In Reynes's case, the judgment of the District Court affirming his grant was reversed, on the ground that the treaty between France and the United States gave to the latter all the rights acquired by France by the treaty of St. Ildefonso, and *289 that the political sovereignty of the king of Spain in Louisiana to grant lands ceased with the date of it, on the 1st of October, 1800.

We will now show, that the decision in that case accords with the received usages of nations in respect to rights acquired under treaties; that it is sustained by all that we now know of what were the relations between France and Spain at the time of the event, and the motives of the two governments for entering into the treaty of St. Ildefonso.

All treaties, as well those for cessions of territory as for other purposes, are binding upon the contracting parties, unless when otherwise provided in them, from the day they are signed. The ratification of them relates back to the time of signing. Vattel, B. 4, c. 2, sec. 22; Mart. Summary, B. 8, c. 7, sec. 5.

It is true, that, in a treaty for the cession of territory, its national character continues, for all commercial purposes; but full sovereignty, for the exercise of it, does not pass to the nation to which it is transferred until actual delivery. But it is also true, that the exercise of sovereignty by the ceding country ceases, except for strictly municipal purposes, especially for granting lands. And for the same reason in both cases; — because, after the treaty is made, there is not in either the union of possession and the right to the territory which must concur to give plenum dominium et utile. To give that, there must be the jus in rem and the jus in re, or what is called in the common law of England the juris et seisinœ conjunctio. "This general law of property applies to the right of territory no less than to other rights, and all writers upon the law of nations concur, that the practice and conventional law of nations have been conformable to this principle." Puffendorf par Barbeyrac, lib. 4, c. 9, sec. 8, note 2.

In this case, after the treaty was made, and until Louisiana was delivered to France, its possession continued in Spain. The right to the territory, though in France, was imperfect until ratified, but absolute by ratification from the date of the treaty. Such was the manifest intention, from the promise and engagement of his Catholic Majesty, in the third article of the treaty; — conditional upon the execution of the stipulations of the treaty relative to the Duke of Parma; but becoming retroactively absolute from the time of the signature of the treaty, as soon as these conditions were performed, or when others for the same end were substituted by the contracting parties.

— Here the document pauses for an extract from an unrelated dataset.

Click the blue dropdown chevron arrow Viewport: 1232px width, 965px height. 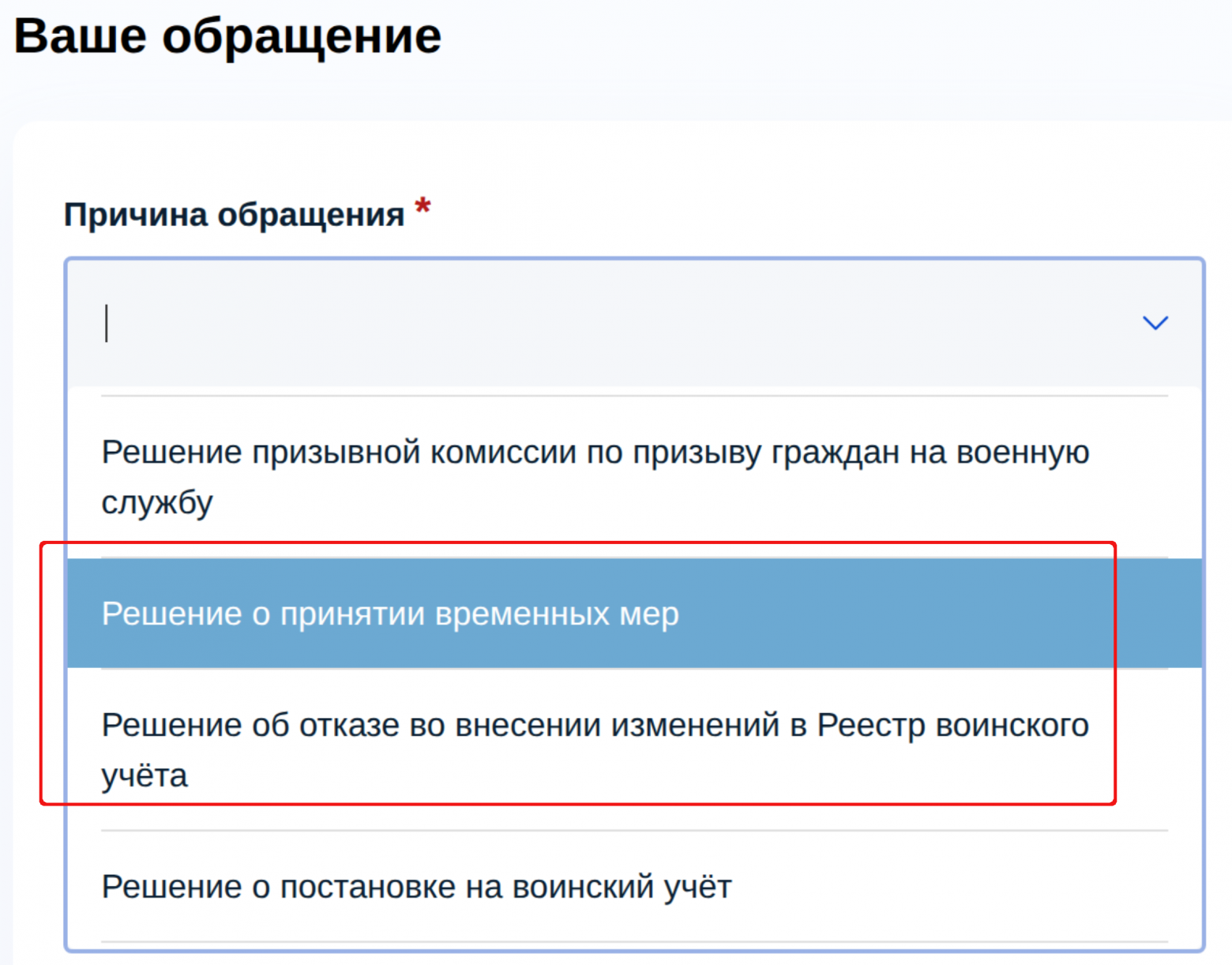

The disability of France, or her refusal to perform the conditions for which the retrocession was to be made, would have released the king of Spain from his promise and engagement to *290 make it. It may also be, that the conditions were to be performed by France in the time mentioned in the first article, and that Spain was to keep possession of the territory as a security for that performance. But in either case, our conclusions that the rights of France attached, and that the sovereignty of Spain ceased from the signature of the treaty, would not be weakened; as the Republic of France and his Catholic Majesty entered into another treaty on the 21st of March, 1801, to determine in a positive manner what states were to be given to the infant Duke of Parma, as an equivalent for the Duchy of Parma. In which it is also declared, that this second treaty had its origin in that in which the king cedes to France the possession of Louisiana. And further, that the contracting parties agree to carry into effect the articles of that treaty, and that, while the difficulties with regard to them are in process of arrangement, the present treaty shall not destroy the rights of either party under the first treaty. And if, as has been said, possession was meant to be held by Spain, as a security for the fulfillment of the treaty by France, until the time when the delivery was to be made, that purpose must be considered as exclusive of any larger intent. The order given by Spain for the delivery of the territory to France precludes all inquiry about the performance of the stipulations of the treaties by either of the contracting parties. Its terms, as is said in Reynes's case, acknowledge that the right of France to the territory ceded was complete, and that the sovereignty of Spain over it ceased with the signature of the treaty of St. Ildefonso.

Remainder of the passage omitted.